** Task requirements **
In the research summary below, reproduce word for word the part that opens with the words containing "Past Projects" and closes with "different gene sets.".

** Text block **
▽
Research
Current Projects
Modeling differential abundance in the presence of unknown detection effects
Much of my current research is related to differential abundance analysis. This is a common type of analysis run in microbiome science, in which we aim to study how the abundance of biological categories (for example taxa or genes) vary across covariate levels. This is challenging due to unknown detection effects from the technology used to gather abundance data from microbial samples. In Clauset et al., we discuss the type of differential abundance estimands that can reasonably be studied from the high throughput sequencing data that is common in microbiome applications, and introduce a method to estimate and test one such estimand. I have developed a fast approximation to the testing procedure from this method, to be used in settings in which more computationally scalable inference is required. I have also developed a model for gene abundances observed from high throughput sequencing data and shown the difficulties of directly applying methods developed for taxon abundances to this gene abundance data.
Past Projects
Visualization of phylogenetic trees
Microbial evolution is often studied by performing analyes at the level of the microbial genome. However different genes in a single genome can be subject to different evolutionary pressures, which can result in distinct gene-level evolutionary histories. We address the challenge of studying a set of gene-level histories with an interactive visualization method to compare a set of phylogenetic trees. We use a local linear approximation of phylogenetic tree space to visualze estimated gene-level phylogenies as points in a low-dimensional Euclidean space. This can be useful for identifying genes that have evolved differently from the other genes in a genome and for comparing summary genome-level trees estimated with different gene sets.
Statistical modeling of wage heterogeneity
I have worked with Tyler McCormick to develop a Bayesian hierarchical model to study wage heterogeneity. This project uses longitudinal survey data to study variation in wages in low resource settings.
△
(Stored data)
▽
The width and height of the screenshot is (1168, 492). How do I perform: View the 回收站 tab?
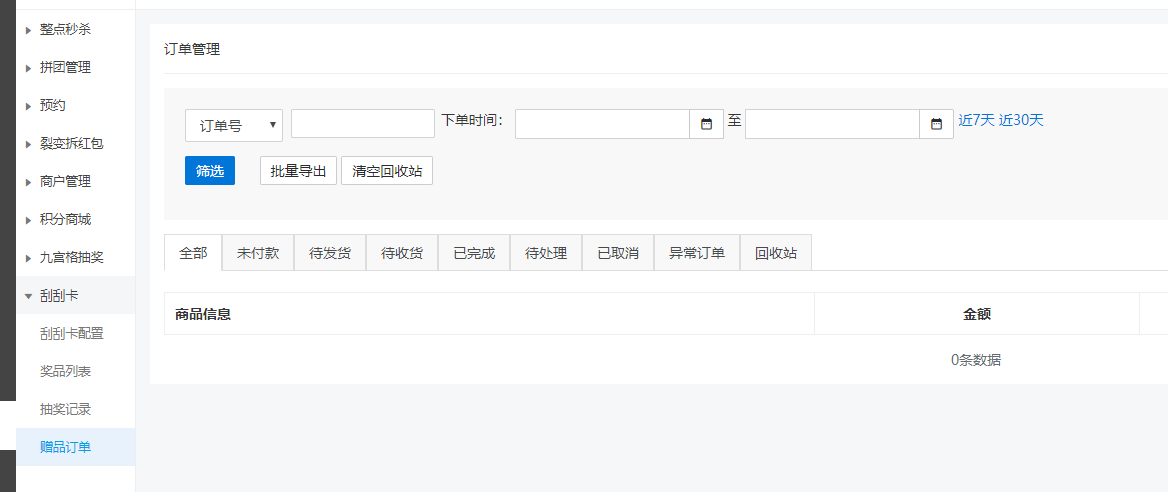pos(776,253)
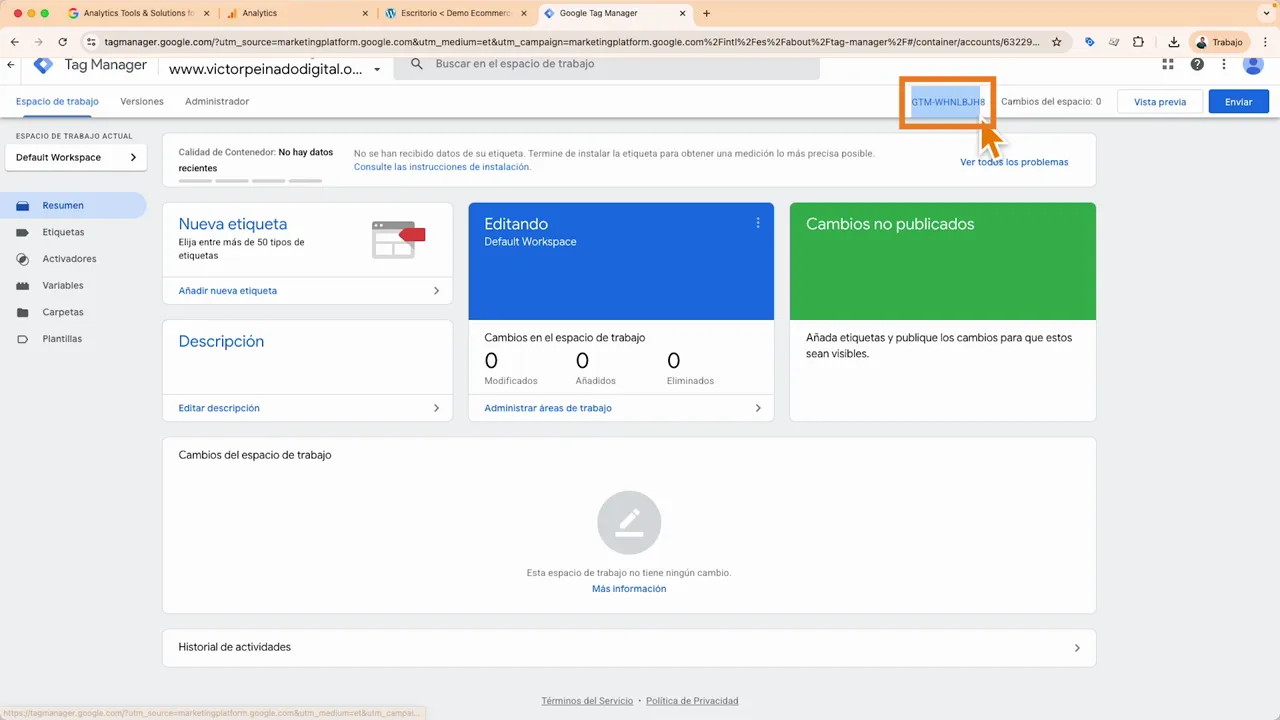
Task: Open the Activadores section icon
Action: tap(23, 258)
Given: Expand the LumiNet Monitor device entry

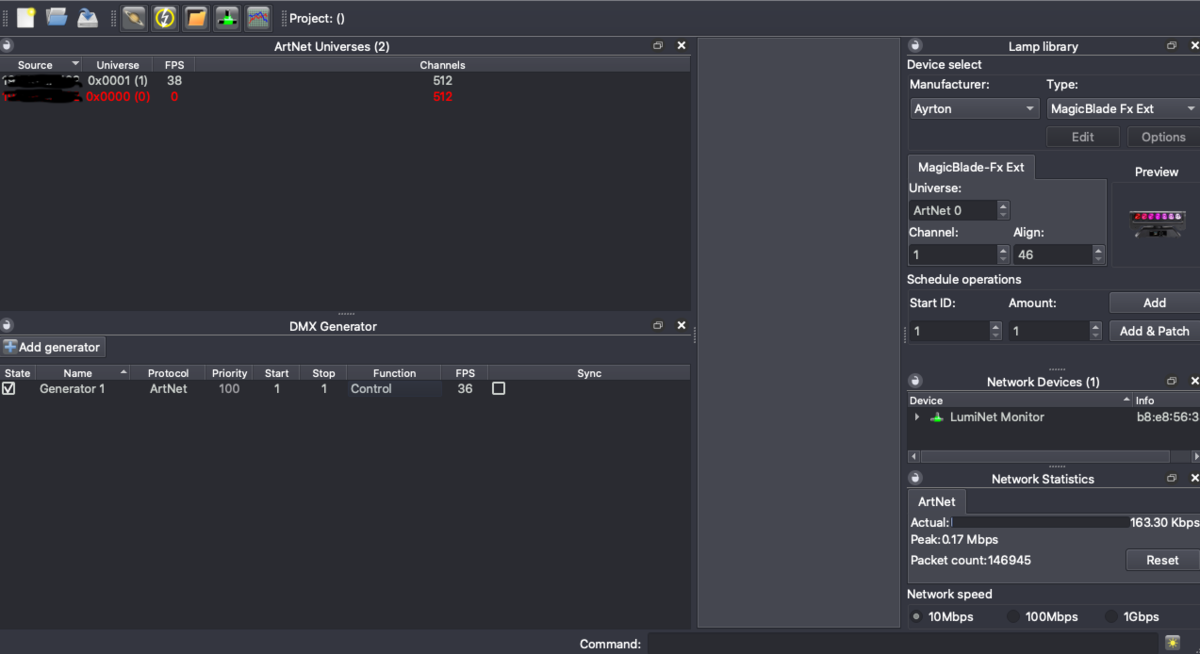Looking at the screenshot, I should pos(917,417).
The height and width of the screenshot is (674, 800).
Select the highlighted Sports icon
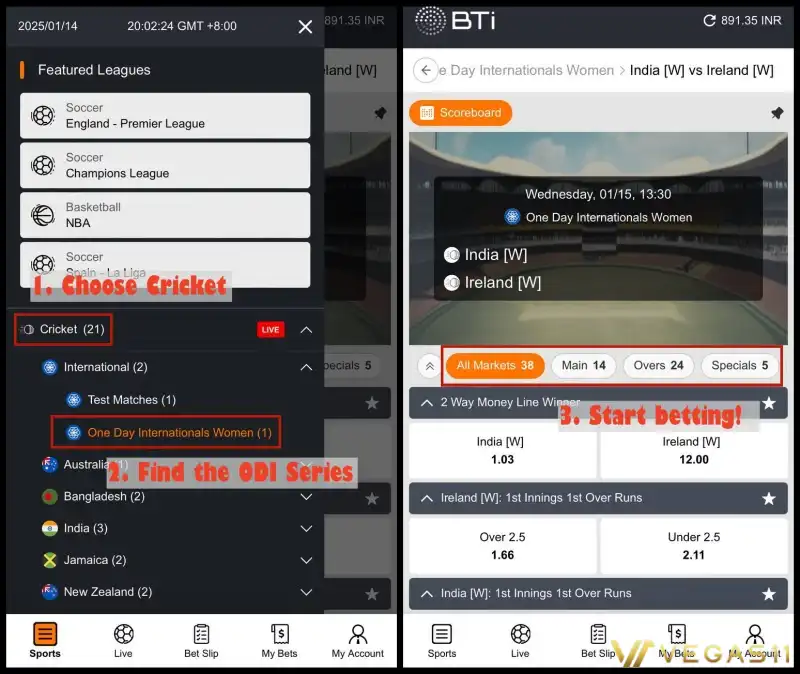pyautogui.click(x=44, y=640)
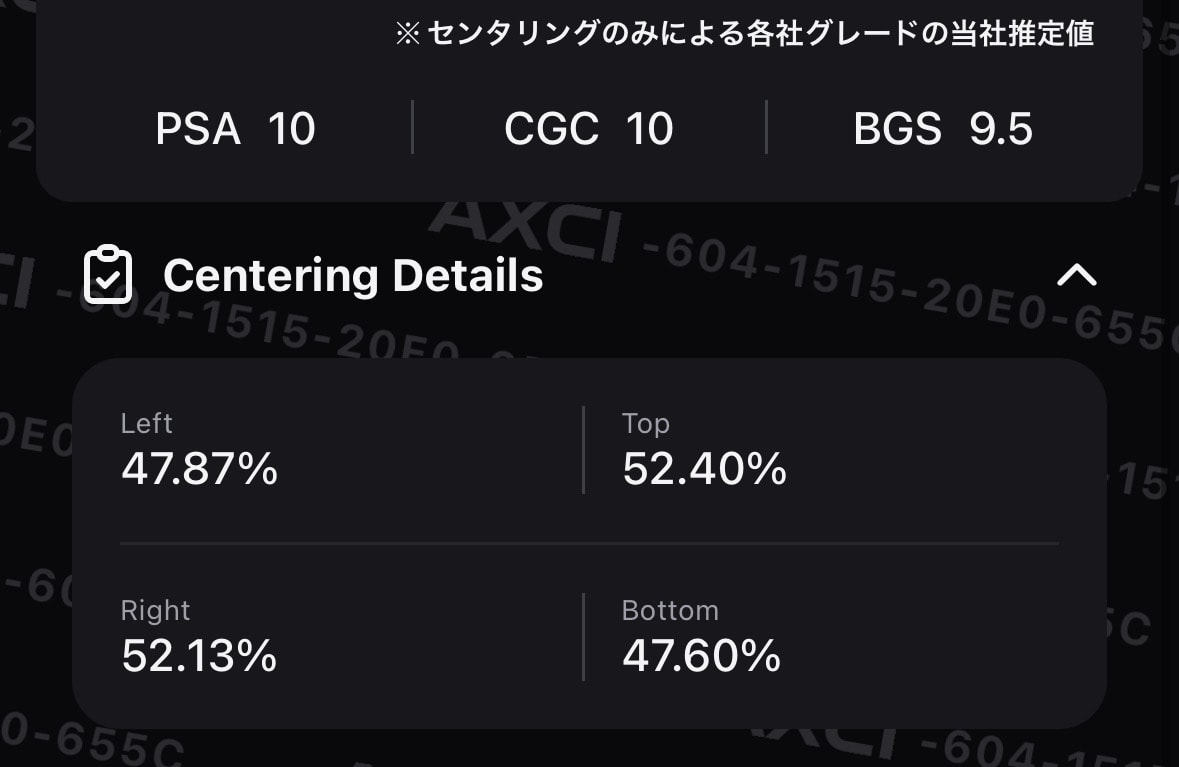Select the Centering Details heading
The height and width of the screenshot is (767, 1179).
click(x=353, y=275)
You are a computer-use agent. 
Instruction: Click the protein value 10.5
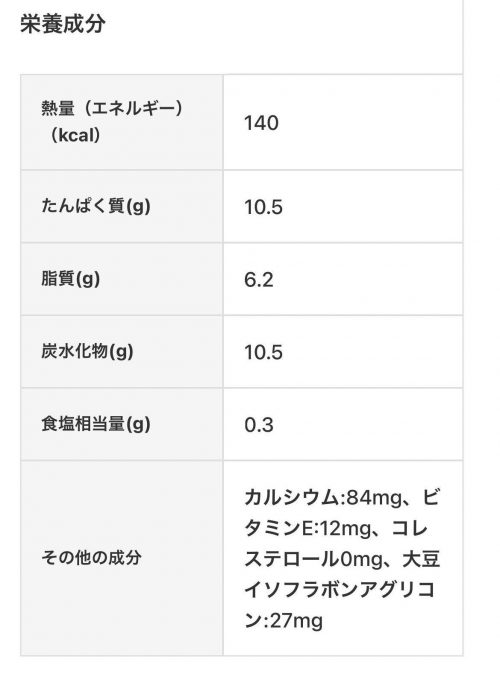pyautogui.click(x=263, y=207)
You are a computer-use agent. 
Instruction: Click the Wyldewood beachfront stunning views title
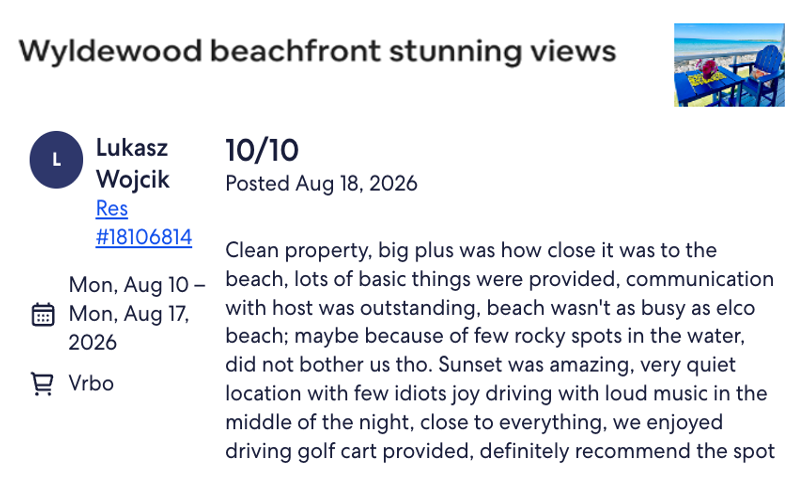[317, 51]
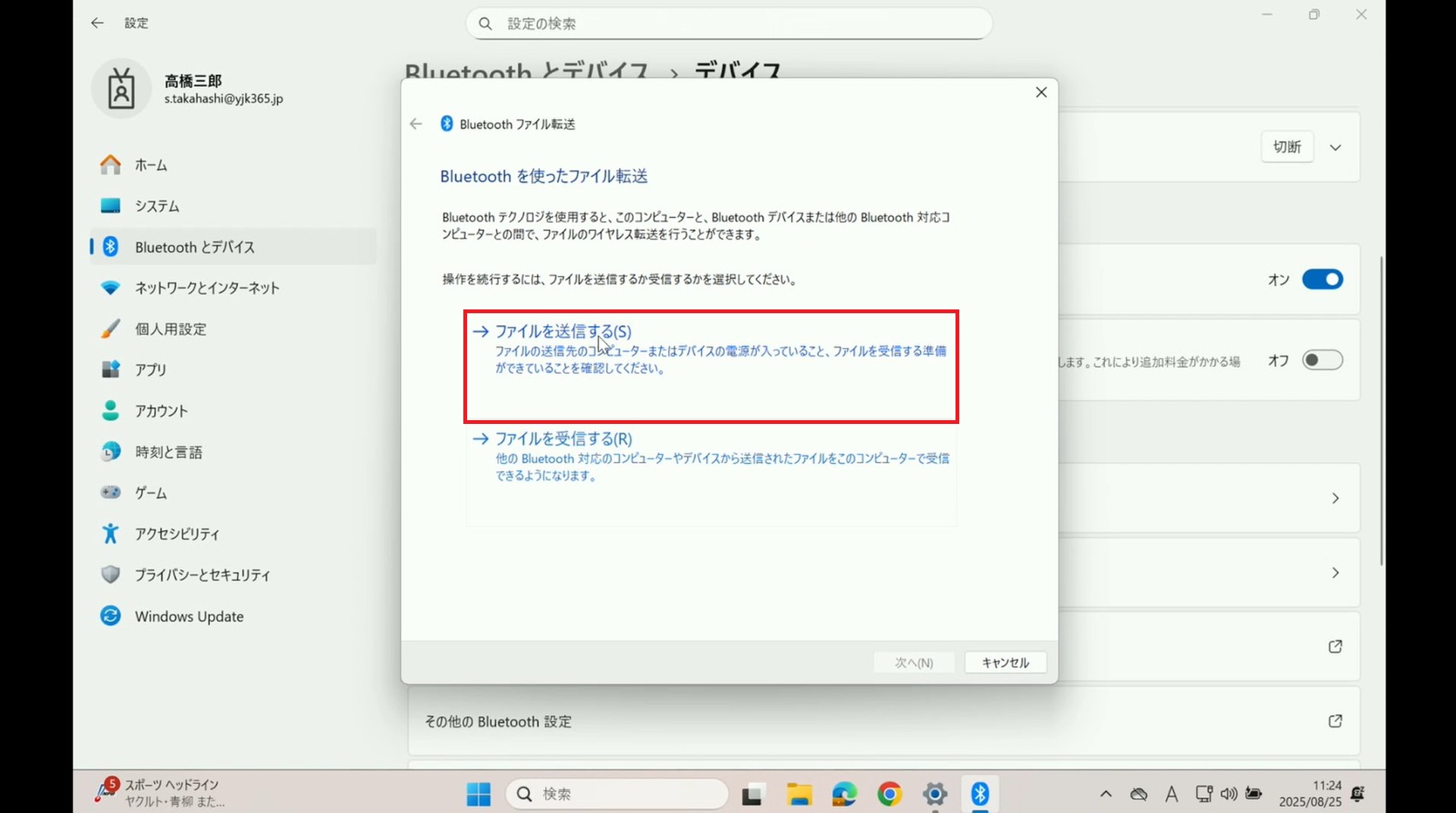Open Windows Update from sidebar
The image size is (1456, 813).
click(189, 617)
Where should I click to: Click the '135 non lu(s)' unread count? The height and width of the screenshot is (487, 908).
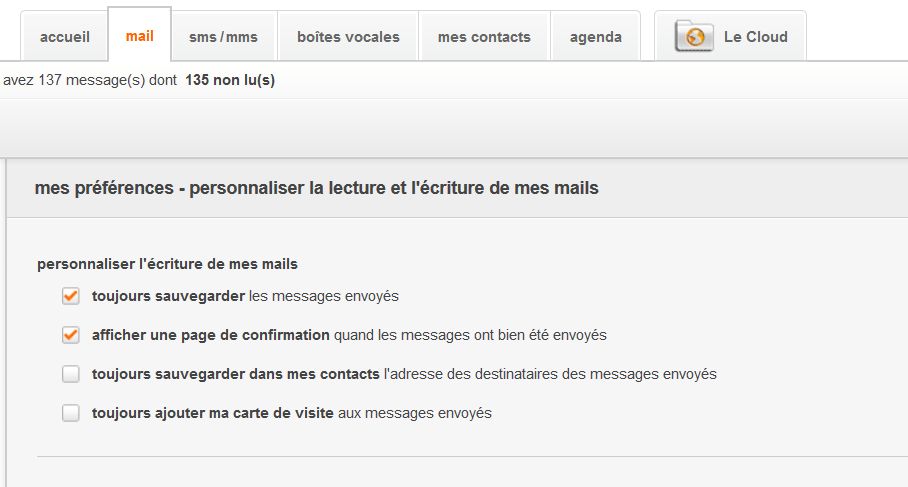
△
** Output for this task **
Past Projects
Visualization of phylogenetic trees
Microbial evolution is often studied by performing analyes at the level of the microbial genome. However different genes in a single genome can be subject to different evolutionary pressures, which can result in distinct gene-level evolutionary histories. We address the challenge of studying a set of gene-level histories with an interactive visualization method to compare a set of phylogenetic trees. We use a local linear approximation of phylogenetic tree space to visualze estimated gene-level phylogenies as points in a low-dimensional Euclidean space. This can be useful for identifying genes that have evolved differently from the other genes in a genome and for comparing summary genome-level trees estimated with different gene sets.